Making Preparations Toward Getting Underway
I have been living aboard “Brilliant Cut”, a Catalina 380 Sailboat, now for almost 2 years. I discovered that deciding to Live on the Water is something that was a major thought process for me and many others. Before I was to cut ties with landside living, cast off the lines and get underway, I had a lot of soul seaching to do. In making the preparations to change my lifestyle, there was also a lot on my plate to consider. I had a lot to think about.

“Lost in Thought”
Street Kid
Nikon D700, Baltimore Harbour, 2010
Why, in God’s name did I ever consider doing such a thing at this stage of life?
All along, I had Dreams and Motivation that promoted and influenced the final decision.
There were Dreams of Freedom. Adventure and Challenge. Going places I’ve never been and seeing things I’ve never seen. Learning and doing things I’ve never done. Getting to know people I had yet to meet. And there would be better opportunities for the personal development of my Photography. All of this and more was in my thoughts.
Sure, it is true that having been a Professional driver and Instructor for a number of years, I had traveled and spent time in every state and major city in the US and Canada except for two. That time certainly provided the need for Adventure, Challenge and Travel. Didn’t that effort at “death by vehicle” purge those needs from my system?

Samsung Galaxy S4
Toronto, 2007
Happily, I can now give a definitive answer of “No” to that question. I had not yet done it by way of the water. However, I spent many sleepless nights pondering the new direction I was about to embark on.
Then, there were the inevitable things that were in place that most everyone wants to naturally escape from that motivated me from a negative pespective. For example and to name one, The Great “Rat Race” as it is so often referrred to.
I was tired of having to live on someone else’s schedule to just live my life. Go here. Go there. Be there at this time. Be there at that time. I was just tired of the 18 hour a day grind. Jobs are really good at that. Especially for a Professional Driver back during those “glory” days. During that time, “Big Brother” wasn’t infringing upon the industry as much as he does now. That “Living Hell” is a topic for another conversation at another time. And there was always that traffic. All of which “went with the territory”, as they said. Small headaches you might say. Unless you’ve done it you have no idea how it effects your health and “Mental Hygiene” every single day you live it. Take my word for it. It’s a slow death if you don’t kill yourself and others along with you first.

Detroit, January, 2014
There were a few other “Negative” points to drive me too.
Perhaps, it was living in places I had to live because of one reason or another that didn’t sit well with me.
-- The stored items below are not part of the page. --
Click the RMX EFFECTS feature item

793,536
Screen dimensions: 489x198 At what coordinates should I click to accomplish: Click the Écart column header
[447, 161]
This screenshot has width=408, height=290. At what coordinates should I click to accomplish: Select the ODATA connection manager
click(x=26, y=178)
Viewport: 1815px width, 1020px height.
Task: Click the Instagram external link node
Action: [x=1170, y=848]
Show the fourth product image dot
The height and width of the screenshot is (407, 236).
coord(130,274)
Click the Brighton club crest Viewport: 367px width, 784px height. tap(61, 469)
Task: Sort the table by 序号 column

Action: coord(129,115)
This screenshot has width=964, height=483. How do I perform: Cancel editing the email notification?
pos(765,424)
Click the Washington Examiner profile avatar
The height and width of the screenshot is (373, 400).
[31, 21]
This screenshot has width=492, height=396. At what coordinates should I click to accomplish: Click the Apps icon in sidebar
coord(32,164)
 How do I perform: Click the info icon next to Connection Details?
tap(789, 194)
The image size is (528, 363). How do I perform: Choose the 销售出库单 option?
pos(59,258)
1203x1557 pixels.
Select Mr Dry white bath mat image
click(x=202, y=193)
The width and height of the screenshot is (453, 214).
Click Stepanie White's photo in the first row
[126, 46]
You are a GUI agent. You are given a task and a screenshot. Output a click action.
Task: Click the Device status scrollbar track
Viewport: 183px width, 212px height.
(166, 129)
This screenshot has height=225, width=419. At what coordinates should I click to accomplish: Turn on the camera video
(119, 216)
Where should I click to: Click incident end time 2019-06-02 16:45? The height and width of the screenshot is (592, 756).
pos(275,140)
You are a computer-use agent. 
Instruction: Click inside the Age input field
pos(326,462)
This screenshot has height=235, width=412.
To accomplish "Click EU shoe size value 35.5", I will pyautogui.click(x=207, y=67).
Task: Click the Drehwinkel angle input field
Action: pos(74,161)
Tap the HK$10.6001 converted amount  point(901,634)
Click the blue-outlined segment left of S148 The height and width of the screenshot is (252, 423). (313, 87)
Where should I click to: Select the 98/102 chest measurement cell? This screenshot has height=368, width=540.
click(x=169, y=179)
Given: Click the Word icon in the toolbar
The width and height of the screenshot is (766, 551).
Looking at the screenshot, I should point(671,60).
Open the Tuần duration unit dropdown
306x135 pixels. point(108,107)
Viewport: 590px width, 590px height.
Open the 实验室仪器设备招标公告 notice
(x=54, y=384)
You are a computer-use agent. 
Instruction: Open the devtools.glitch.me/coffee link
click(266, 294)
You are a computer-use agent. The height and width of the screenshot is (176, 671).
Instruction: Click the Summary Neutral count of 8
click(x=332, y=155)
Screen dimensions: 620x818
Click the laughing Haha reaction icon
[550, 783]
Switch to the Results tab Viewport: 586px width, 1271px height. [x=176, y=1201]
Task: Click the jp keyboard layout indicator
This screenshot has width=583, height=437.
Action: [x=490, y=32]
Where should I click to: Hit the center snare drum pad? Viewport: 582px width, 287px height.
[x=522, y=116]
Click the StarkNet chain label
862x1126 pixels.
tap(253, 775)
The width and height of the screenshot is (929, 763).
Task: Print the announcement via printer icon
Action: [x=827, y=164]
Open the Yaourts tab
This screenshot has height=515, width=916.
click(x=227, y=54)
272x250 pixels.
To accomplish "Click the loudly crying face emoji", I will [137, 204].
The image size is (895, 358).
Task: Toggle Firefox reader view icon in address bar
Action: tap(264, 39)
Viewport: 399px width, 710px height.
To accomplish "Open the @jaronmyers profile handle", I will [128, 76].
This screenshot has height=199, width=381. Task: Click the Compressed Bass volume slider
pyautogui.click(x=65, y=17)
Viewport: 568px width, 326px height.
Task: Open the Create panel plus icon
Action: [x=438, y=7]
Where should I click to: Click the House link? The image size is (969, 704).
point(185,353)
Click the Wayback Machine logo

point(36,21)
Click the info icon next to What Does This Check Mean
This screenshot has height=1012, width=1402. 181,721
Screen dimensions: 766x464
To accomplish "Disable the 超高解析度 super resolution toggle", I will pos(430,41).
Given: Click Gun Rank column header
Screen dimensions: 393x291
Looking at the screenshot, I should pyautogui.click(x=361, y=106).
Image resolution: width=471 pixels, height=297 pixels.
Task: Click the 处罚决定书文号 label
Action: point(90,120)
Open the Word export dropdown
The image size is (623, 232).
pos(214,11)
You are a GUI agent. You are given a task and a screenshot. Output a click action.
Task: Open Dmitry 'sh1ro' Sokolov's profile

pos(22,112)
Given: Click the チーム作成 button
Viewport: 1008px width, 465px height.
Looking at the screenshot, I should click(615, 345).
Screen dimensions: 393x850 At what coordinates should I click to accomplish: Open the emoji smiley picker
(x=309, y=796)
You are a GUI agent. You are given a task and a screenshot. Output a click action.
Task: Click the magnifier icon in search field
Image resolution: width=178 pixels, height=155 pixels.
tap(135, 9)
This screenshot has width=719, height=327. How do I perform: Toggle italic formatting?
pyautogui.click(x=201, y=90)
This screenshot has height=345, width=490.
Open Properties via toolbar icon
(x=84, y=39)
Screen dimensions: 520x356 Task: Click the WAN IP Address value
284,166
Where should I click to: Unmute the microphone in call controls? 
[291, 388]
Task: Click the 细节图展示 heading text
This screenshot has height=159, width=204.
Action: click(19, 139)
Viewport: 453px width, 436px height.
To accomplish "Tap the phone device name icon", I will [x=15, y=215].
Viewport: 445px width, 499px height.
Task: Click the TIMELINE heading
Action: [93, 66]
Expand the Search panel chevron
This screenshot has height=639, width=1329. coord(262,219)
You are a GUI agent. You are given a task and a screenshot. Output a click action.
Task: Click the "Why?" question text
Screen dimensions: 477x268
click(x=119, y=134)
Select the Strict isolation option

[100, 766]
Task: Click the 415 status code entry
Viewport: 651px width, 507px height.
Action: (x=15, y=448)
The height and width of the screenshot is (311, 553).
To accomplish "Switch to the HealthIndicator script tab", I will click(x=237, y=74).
Mean or Nosey (or anti-social) neighbors come to mind. Or another, Maybe I was there living someone else’s dream, which was not something I wanted to do.(I was really good at this and not being true to myself). Maybe it was just that job that I was committed to that kept me there.
All of the above was motivation in one way or another toward “My Dream”
Then, there were other questions that demanded answers.
The Freedom. What would I do with THAT? Think about that. Think deeply. What would you do? As I recalled those long weeks and months on the road and not having had much freedom before, except just the occasional weekend and holidays that I was able to steal, even more questions were raised.
How about facing the fact that I was going to have to give up most all of my worldly possessions? That was a Big One. Being the sentimental and nostalgic person I am made the thought of getting rid of most everything I owned, a painful one.
“There is no greater sin than desire, No greater curse than discontent, No greater misfortune than wanting something for oneself. Therefore he who knows that enough is enough will always have enough.” – Lao Tzu
Holding on to possessions are a strong deterrant toward totally “freeing” yourself in life. Sometimes, and in this instance, Faith and Self-Confidence was called upon to play a huge part in the thought process. Then there is the Ginormous effort of putting forth the thought to truely think about what is really important to you. This is not an easy task, especially for those who have always cared for others and/or worked hard.
I knew it would be a challenge. Heck, it was even a challenge to even think about. It quickly became “The 800 lb.Gorilla in the Room” for me. Had all the years gone by sucked the need and physical ability for this change out of my soul? I was surely not getting any younger.
There was more.
If someone came into my life as a Partner, what would they want? If they wanted to join in the fun, How would I go about handling theirs and my own “Personal Space” at times aboard a 38 foot Sailboat?
Even though I do not have small children that depend upon me, probably one of my biggest concerns was: What about Family? Would they think I had gone completely crazy? I can only imagine how tough this would be for those with children that must be schooled and cared for. But I found out that there are many who do it. Quite successfully.
Next, it was of the more “Organic” type of explorations.
Did I want to just live aboard at a Marina? Or did I want to Cruise? If so, would it be Part time or Full time? There are separate budgets and other considerations for both. Vastly different.
I touch on all of this (and much more) in some upcoming posts and to let you know what it was like for me and possibly to help you decide if living full time on a boat might one day be for you. If not, that’s perfectly understandable but maybe you’ve considered it. I know a lot of people who are doing it or are contemplating doing so. Others are just curious. And if that’s your thinking, I hope I can help.
At any rate, and after two years… One sure fact remains. I still don’t have all the answers. And I do not know if I ever will. I’m long since past needing that to live my life. But at this stage, I just know I made the right decision for Me. And that’s OK for now.
As always, Your comments, thoughts and questions are very welcome and important to me.. If you’d like to converse on the “down-low”, there is a Contact Form in the blog Menu area that you can use to reach me privately.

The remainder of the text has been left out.